InstaHide's Sample Complexity When Mixing Two Private Images
Baihe Huang, Zhao Song, Runzhou Tao, Junze Yin, Ruizhe Zhang, Danyang Zhuo
TL;DR
This work analyzes InstaHide privacy protections in a realistic two-private-image mixing setting and introduces a unified framework to compare attacks. It presents a new algorithm that recovers all private images with sample complexity $m = \Omega(n_{{\mathsf{priv}}} \log n_{{\mathsf{priv}}})$ for $k_{{\mathsf{priv}}}=2$, achieving near-optimal sample efficiency but with exponential-time dependence on $m$; the running time combines $O(m^2 d)$, SDP-based public-identifier steps, and a $2^{m}$ factor in the final regression stage.

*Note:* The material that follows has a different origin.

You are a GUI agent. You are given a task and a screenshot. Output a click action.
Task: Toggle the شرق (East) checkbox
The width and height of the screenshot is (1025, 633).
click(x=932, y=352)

The authors also establish a computational hardness result via a reduction from MAX-CUT, showing NP-hardness of approximating the hidden-signs regression problem under common complexity assumptions, while proving that the scheme is not information-theoretically secure. Collectively, the results separate information-theoretic limits from computational feasibility, guiding the design and evaluation of privacy-preserving learning methods for sensitive data and informing future attacks and defenses in InstaHide-like systems.
Abstract
Training neural networks usually require large numbers of sensitive training data, and how to protect the privacy of training data has thus become a critical topic in deep learning research. InstaHide is a state-of-the-art scheme to protect training data privacy with only minor effects on test accuracy, and its security has become a salient question. In this paper, we systematically study recent attacks on InstaHide and present a unified framework to understand and analyze these attacks. We find that existing attacks either do not have a provable guarantee or can only recover a single private image. On the current InstaHide challenge setup, where each InstaHide image is a mixture of two private images, we present a new algorithm to recover all the private images with a provable guarantee and optimal sample complexity. In addition, we also provide a computational hardness result on retrieving all InstaHide images. Our results demonstrate that InstaHide is not information-theoretically secure but computationally secure in the worst case, even when mixing two private images.